Retratos de homens ilustres, processos no senado e reflexões sobre a vida literária

Caio Plínio ao seu Cornélio Prisco, saudações.

Ouço que Valério Marcial morreu, e isso me pesa. Era um homem talentoso, agudo e penetrante, que no escrever tinha muito sal e muito fel, sem ter menos franqueza.
Eu o acompanhara com uma ajuda para a viagem quando ele se retirava; fiz isso pela amizade e também pelos versos que ele compôs sobre mim.
Era costume antigo honrar, com cargos ou com dinheiro, aqueles que tinham escrito louvores a indivíduos ou a cidades; mas em nossos tempos, assim como outras práticas nobres e notáveis, esta foi uma das primeiras a desaparecer. Pois, depois que deixamos de fazer coisas dignas de louvor, achamos tolo também ser louvados.
Você pergunta quais são os versos pelos quais lhe retribuí o agrado? Eu o remeteria ao próprio volume, se não soubesse alguns de cor; você, se gostar destes, procurará os demais no livro.

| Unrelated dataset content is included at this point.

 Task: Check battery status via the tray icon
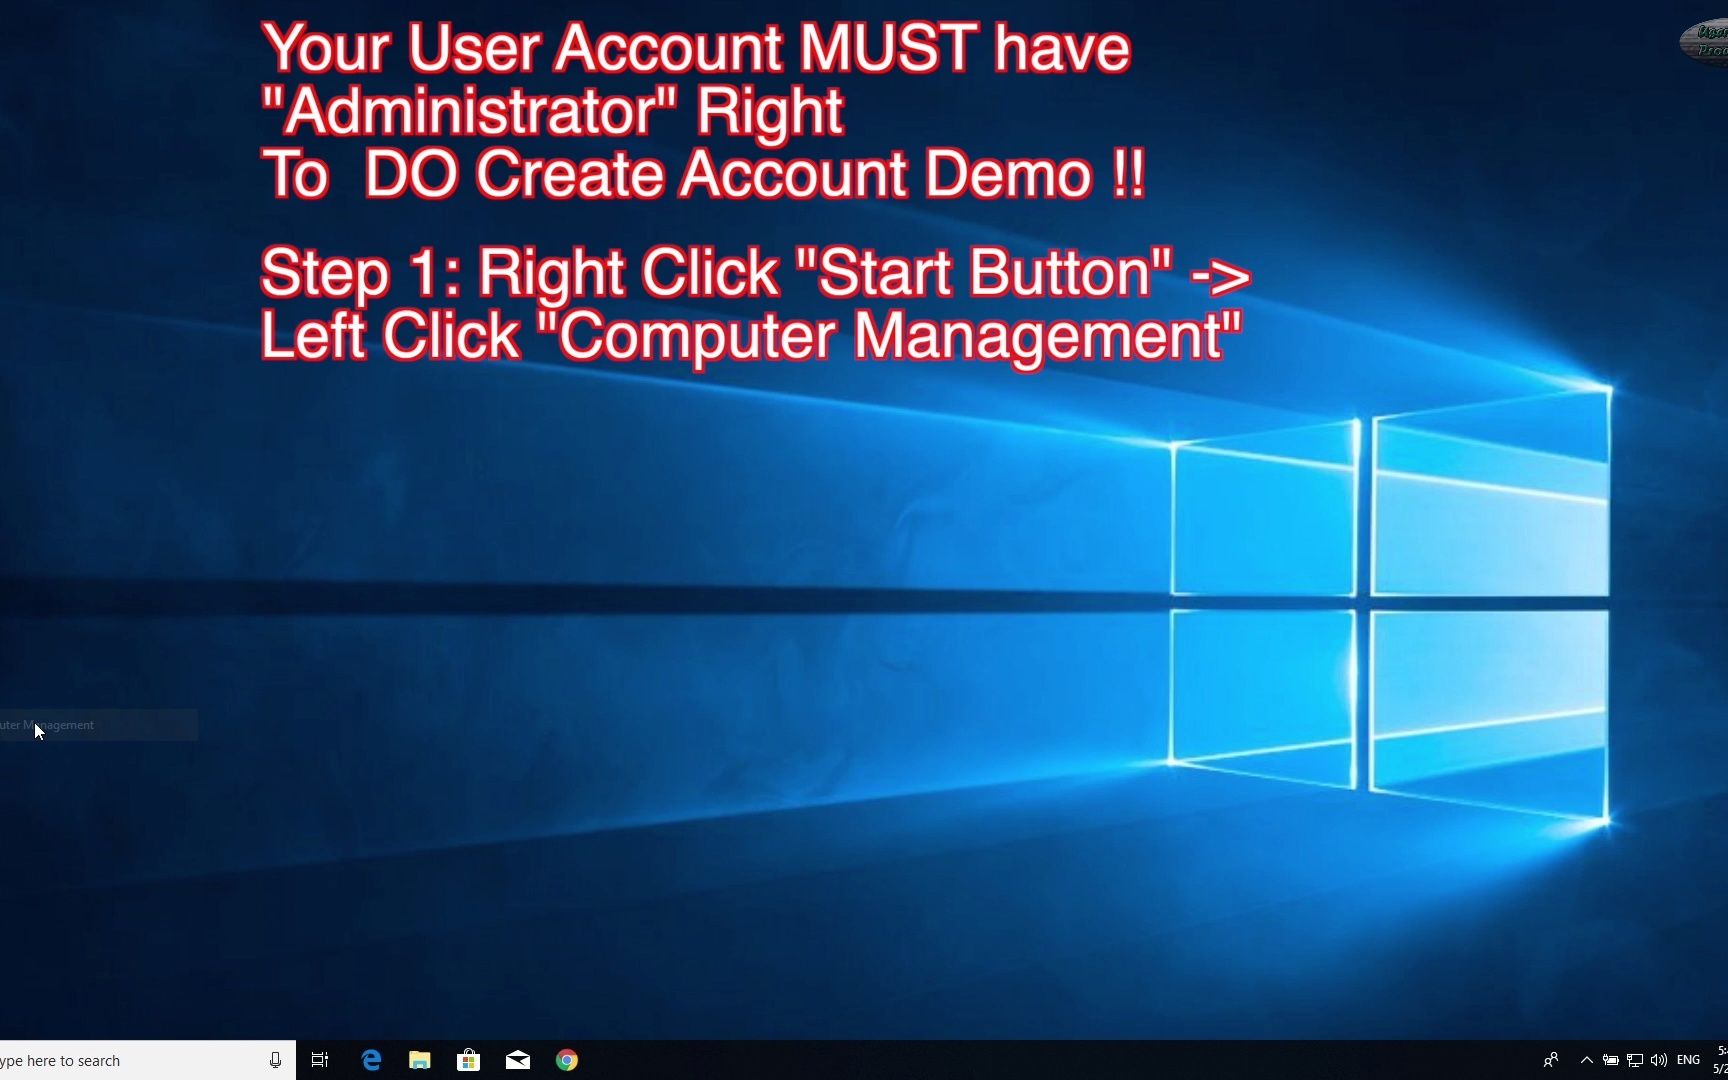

Ele se dirige à Musa, pede que busque a minha casa no Esquilino e dela se aproxime com respeito: 'Mas cuida de não bater embriagada, em hora imprópria, à sua porta eloquente; ele dedica dias inteiros à severa Minerva, enquanto trabalha para os ouvidos do tribunal dos cem homens naquilo que os séculos e a posteridade possam comparar até às páginas de Arpino. Irás com mais segurança às lamparinas tardias; esta é a tua hora, quando Líeo enfurece, quando reina a rosa, quando os cabelos brilham de perfume. Então, que até os rígidos Catões me leiam.'
Não foi com razão que me despedi com grande amizade daquele que escreveu isto sobre mim, e que agora lamento a morte dele como a de um grande amigo? Pois ele me deu o máximo que pôde, e me daria mais se pudesse. Aliás, que coisa maior se pode dar a um homem do que glória, louvor e imortalidade? Mas dirá você que o que ele escreveu não será eterno; talvez não seja, mas ele escreveu como se fosse durar para sempre. Até logo.